Principio de Dilbert: Scott Adams nos engañó y Zapatero es la prueba

Las viñetas de Dilbert siempre resultan divertidas y hay algunos dichos ingeniosos y no exentos de verdad como el “Todos somos imbéciles; afortunadamente no todos lo somos para las mismas cosas y al mismo tiempo” y que, si no son una verdad completa, es porque sí se puede identificar a individuos que son imbéciles para todas las cosas y todo el tiempo pero eso daría para una larga discusión.

Adams nos decía que todo trabajador inútil es desplazado al sitio en que menos daño puede hacer, es decir, a la dirección de la empresa y ahí es donde nos engaña. En estos días en que en España se reclama que se adelanten aún más las elecciones porque no se aguantan cuatro meses escasos más de incompetencia absoluta está claro que Adams se equivoca en su afirmación.

Zapatero quería pasar a la historia e incluso en algún momento pensó que conseguiría el premio Nobel de la Paz. Lo segundo no lo conseguirá; lo primero sí. Lo suyo acabará siendo un caso de estudio que dejará pequeña a la parodia de Forrest Gump. Hasta hace poco más de tres meses, hablar de la incompetencia del personaje suponía que le echasen los perros a alguien con la ominipresente acusación de “facha” pero hoy es algo que es plenamente aceptado entre los miembros de su propio partido. La pregunta a contestar, y que será la que haga pasar a Zapatero a la historia,  es cómo es posible que un personaje como éste llegase a la presidencia del Gobierno y, además, fuera reelegido.

¿Por qué llegó a la cabeza de su partido? Dentro del PSOE había mucha gente con ganas de quitarse de encima el padrinazgo de Felipe González. El intento de Borrell no funcionó porque el aparato felipista maniobró para echarlo pero Almunia seguía siendo visto como una continuidad y el candidato principal que tuvo enfrente Zapatero, es decir Bono, también. Por añadidura, Pascual Maragall tenía interés en contar con alguien con el menor peso posible en la dirección nacional para poder maniobrar a su antojo y, aún así, teniéndolo todo a su favor -Maragall y el intento de quitarse de encima a la vieja guardia felipista- Zapatero le ganó las primarias a Bono por nueve exiguos votos.

Es aquí donde empieza lo auténticamente grave: Una vez que alguien ha sido coronado, la disciplina interna entendida como funcionamiento a toque de corneta o, como decía Alfonso Guerra, como “el que se mueva no sale en la foto” hace que al personaje se le adorne de todas las virtudes imaginables ignorando para ello de la forma más grosera una realidad que, desde bastante antes de llegar al Gobierno, decía cosas muy distintas sobre el hasta hace poco glorificado personaje.

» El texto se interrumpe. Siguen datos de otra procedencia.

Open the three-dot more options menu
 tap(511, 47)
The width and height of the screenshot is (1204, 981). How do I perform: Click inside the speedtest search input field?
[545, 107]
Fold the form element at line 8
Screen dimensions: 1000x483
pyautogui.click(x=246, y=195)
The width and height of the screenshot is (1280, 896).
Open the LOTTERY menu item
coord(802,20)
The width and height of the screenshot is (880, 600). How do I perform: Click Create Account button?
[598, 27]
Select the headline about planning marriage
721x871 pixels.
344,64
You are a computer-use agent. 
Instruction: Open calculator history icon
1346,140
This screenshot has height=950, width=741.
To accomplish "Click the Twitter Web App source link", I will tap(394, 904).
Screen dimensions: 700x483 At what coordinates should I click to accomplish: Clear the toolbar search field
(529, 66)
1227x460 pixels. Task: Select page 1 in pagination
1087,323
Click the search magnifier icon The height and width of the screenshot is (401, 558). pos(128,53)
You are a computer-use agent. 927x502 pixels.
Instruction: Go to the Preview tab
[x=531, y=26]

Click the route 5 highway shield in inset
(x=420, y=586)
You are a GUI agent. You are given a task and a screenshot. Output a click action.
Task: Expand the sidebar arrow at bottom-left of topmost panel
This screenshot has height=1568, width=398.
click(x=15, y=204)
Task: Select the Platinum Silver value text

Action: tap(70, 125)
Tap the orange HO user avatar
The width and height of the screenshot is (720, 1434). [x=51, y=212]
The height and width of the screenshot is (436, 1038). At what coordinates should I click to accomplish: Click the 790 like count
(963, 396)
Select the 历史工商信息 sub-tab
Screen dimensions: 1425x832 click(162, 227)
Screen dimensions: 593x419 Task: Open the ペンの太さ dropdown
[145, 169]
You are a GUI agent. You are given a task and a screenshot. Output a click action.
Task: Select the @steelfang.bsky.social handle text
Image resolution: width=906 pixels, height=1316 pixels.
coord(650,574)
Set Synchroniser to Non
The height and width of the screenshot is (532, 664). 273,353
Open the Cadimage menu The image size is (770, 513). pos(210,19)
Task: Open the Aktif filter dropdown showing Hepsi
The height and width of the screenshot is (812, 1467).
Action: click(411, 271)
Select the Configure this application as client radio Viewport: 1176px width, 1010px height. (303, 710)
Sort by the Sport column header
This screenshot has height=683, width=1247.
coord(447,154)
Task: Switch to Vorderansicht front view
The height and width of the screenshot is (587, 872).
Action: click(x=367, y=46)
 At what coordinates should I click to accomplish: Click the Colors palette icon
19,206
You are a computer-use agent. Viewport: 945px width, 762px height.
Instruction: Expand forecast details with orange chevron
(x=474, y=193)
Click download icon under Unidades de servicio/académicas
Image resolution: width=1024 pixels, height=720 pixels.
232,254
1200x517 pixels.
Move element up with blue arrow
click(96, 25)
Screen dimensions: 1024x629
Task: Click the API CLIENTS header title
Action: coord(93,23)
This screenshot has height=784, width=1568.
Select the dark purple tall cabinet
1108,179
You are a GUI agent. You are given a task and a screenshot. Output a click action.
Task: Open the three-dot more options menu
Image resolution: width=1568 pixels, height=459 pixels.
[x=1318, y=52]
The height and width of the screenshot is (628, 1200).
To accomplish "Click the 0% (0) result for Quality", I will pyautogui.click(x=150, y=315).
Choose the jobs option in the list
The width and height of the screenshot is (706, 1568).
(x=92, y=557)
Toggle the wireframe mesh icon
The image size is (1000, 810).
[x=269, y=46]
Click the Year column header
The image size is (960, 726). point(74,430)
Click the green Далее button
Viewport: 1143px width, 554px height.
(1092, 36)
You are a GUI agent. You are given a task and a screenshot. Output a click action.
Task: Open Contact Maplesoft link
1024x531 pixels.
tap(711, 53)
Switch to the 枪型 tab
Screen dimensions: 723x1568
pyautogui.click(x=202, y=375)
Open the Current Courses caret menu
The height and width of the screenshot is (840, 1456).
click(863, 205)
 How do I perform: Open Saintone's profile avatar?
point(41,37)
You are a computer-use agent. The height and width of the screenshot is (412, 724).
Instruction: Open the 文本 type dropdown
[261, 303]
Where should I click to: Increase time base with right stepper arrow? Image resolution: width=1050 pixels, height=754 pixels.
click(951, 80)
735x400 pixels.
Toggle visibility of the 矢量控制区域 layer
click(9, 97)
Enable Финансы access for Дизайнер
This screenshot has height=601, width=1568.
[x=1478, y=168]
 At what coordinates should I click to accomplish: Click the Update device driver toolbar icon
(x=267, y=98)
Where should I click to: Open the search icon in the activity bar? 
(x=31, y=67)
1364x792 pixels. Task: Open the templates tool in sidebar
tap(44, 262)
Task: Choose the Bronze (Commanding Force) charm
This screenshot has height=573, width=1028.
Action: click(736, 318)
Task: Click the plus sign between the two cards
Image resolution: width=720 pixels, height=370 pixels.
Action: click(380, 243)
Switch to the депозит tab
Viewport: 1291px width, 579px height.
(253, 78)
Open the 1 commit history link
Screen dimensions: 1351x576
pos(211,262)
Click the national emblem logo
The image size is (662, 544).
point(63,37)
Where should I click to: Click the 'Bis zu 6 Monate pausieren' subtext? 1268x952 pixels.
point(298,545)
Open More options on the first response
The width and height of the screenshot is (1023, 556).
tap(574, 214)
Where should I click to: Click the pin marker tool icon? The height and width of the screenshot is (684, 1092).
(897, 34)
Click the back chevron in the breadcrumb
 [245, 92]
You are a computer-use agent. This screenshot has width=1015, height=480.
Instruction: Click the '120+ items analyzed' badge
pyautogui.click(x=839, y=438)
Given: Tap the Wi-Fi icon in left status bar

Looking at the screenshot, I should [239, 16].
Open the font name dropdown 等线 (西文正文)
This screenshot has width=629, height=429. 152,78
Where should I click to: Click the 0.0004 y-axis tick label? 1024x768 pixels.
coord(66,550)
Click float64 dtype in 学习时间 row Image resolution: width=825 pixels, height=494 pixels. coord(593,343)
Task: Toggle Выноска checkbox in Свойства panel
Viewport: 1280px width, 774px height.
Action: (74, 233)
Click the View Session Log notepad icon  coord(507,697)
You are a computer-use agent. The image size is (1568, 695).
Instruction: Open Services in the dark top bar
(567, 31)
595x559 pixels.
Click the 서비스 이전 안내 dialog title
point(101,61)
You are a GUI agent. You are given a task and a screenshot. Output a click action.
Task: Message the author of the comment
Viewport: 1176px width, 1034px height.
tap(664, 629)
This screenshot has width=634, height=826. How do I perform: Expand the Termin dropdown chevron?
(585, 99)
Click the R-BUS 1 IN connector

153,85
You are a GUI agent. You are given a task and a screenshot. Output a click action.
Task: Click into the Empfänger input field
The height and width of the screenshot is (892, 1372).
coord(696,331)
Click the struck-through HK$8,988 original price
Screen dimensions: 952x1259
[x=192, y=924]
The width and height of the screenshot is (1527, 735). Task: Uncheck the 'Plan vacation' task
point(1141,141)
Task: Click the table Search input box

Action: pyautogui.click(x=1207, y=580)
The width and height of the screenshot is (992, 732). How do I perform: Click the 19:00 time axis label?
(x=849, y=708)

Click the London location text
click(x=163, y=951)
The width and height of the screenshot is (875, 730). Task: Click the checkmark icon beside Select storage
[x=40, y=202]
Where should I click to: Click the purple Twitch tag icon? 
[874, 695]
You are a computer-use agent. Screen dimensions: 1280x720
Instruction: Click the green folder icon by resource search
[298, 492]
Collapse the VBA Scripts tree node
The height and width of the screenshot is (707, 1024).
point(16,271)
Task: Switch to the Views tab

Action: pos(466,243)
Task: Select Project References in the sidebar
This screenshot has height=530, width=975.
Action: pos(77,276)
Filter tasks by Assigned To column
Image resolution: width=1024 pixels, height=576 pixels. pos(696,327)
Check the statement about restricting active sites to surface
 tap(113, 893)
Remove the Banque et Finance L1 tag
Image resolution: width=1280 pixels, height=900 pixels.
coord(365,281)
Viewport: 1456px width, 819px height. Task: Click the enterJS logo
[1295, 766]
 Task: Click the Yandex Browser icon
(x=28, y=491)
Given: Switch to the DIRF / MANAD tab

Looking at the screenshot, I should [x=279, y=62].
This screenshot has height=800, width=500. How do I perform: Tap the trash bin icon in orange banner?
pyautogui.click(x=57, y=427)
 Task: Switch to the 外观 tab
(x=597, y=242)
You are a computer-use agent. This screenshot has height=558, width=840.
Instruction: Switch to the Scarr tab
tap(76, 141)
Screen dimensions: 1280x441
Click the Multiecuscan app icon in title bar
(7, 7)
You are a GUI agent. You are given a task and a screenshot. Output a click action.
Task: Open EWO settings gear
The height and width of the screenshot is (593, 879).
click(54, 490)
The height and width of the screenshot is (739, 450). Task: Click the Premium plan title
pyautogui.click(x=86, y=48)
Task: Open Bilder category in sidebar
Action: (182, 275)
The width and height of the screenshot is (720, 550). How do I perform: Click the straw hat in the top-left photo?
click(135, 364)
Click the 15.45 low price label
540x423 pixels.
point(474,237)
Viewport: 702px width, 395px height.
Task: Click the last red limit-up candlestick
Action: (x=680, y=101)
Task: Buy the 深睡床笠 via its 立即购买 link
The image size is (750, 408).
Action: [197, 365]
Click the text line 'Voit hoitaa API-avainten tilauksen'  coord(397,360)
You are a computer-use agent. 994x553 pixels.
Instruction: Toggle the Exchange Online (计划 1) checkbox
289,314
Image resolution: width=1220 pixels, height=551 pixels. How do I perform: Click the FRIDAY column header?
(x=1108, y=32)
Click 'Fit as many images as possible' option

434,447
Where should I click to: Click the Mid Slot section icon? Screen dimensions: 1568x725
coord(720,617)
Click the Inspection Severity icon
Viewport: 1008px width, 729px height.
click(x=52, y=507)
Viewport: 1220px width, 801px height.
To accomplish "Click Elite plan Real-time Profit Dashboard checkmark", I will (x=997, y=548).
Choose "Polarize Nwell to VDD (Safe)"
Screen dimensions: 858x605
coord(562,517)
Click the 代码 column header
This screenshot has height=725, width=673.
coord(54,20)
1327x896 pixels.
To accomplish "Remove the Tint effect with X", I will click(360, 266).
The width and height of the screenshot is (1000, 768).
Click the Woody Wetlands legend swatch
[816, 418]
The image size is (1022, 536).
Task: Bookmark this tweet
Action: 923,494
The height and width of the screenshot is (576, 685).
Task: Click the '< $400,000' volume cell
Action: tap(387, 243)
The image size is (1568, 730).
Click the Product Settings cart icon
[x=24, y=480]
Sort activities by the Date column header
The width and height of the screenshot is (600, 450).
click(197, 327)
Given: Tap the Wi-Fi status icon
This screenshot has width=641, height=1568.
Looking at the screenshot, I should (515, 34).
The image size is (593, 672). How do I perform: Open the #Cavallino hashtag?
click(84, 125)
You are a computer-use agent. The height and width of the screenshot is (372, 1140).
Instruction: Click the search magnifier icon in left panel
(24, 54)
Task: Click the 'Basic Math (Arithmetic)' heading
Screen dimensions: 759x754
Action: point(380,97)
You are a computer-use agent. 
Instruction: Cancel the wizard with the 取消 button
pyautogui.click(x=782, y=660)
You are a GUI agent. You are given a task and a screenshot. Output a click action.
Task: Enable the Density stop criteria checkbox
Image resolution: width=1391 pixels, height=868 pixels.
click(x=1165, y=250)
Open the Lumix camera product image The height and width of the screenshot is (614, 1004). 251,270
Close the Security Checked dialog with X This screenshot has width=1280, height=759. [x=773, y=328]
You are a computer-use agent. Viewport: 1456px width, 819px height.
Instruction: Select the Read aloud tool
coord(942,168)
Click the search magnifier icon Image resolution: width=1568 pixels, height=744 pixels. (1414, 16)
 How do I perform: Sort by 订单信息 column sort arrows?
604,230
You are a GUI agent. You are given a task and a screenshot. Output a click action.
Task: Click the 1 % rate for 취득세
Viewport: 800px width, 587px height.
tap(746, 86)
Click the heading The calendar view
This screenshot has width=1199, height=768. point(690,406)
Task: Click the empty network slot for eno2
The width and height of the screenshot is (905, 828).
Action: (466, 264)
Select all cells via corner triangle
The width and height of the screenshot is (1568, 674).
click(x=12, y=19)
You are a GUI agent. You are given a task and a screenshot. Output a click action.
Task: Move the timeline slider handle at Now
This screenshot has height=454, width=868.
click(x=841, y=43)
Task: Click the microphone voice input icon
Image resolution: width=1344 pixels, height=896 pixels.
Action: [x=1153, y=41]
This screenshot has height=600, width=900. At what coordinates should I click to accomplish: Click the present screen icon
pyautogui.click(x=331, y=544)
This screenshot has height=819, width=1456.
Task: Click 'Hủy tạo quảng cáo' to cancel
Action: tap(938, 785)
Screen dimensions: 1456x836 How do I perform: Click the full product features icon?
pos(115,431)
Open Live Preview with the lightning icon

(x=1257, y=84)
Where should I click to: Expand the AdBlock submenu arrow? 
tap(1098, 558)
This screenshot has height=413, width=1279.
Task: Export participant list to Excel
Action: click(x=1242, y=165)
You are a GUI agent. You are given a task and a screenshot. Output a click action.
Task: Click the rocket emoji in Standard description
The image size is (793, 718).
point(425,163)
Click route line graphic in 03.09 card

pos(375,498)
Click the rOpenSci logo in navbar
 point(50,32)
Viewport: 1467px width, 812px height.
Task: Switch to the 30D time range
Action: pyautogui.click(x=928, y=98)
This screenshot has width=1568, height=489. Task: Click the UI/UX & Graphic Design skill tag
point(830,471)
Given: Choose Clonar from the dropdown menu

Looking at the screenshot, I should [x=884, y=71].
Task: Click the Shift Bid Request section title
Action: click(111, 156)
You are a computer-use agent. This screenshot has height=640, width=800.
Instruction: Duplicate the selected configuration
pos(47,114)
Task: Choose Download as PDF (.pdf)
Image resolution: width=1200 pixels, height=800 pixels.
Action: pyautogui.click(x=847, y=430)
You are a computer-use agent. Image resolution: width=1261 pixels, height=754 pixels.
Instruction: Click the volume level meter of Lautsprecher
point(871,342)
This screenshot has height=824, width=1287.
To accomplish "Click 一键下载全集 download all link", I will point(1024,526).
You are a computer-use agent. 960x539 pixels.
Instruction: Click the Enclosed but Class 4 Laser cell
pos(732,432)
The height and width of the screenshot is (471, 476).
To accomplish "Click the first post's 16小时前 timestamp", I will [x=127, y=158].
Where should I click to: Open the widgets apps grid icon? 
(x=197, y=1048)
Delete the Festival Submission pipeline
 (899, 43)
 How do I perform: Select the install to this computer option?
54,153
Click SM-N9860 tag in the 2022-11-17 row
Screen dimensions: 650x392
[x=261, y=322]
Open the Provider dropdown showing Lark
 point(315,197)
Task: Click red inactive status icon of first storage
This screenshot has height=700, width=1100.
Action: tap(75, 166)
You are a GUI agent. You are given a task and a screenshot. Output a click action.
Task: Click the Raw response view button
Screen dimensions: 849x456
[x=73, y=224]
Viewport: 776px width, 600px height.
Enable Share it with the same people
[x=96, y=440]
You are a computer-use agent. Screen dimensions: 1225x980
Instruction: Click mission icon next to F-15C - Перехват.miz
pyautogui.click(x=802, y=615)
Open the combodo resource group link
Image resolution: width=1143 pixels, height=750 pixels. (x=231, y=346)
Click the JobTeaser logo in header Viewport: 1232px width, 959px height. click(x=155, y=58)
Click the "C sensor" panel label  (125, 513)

Después de esto, otra carambola que tiene aún muchos puntos oscuros: El 11M y su pésimo manejo por el Gobierno de entonces llevó en volandas a Zapatero a la Moncloa. Cuatro años de inacción económica y de guiños “progres” después, se negaba la existencia de una crisis y la eficacia mintiendo de un Solbes tuerto frente a un Pizarro que analizaba la situación de forma correcta pero con pocas tablas políticas le sirvió para ganar de nuevo unas elecciones con el absurdo “Defender la alegría” de sus partidarios del mundo del espectáculo, ahora muy calladitos.

Setenta años después, los alemanes todavía están horrorizados de pensar en que gente normal pudo elegir a Hitler y aceptar pasivamente todas las salvajadas que pudo cometer. Probablemente en España, todos -incluyendo a los miembros y dirigentes del partido de Zapatero- se preguntarán durante mucho tiempo cómo no cortaron la situación cuando, desde el principio, fue visible que el personaje no tenía ni los conocimientos ni la experiencia ni la inteligencia mínimos que se requerían. Eso, sin entrar en análisis más detallados.

En suma, Scott Adams nos engañó y la consecuencia es un “Que se marche ya” cada vez más fuerte y desde todos los lados, incluyendo a los que en mal día lo trajeron.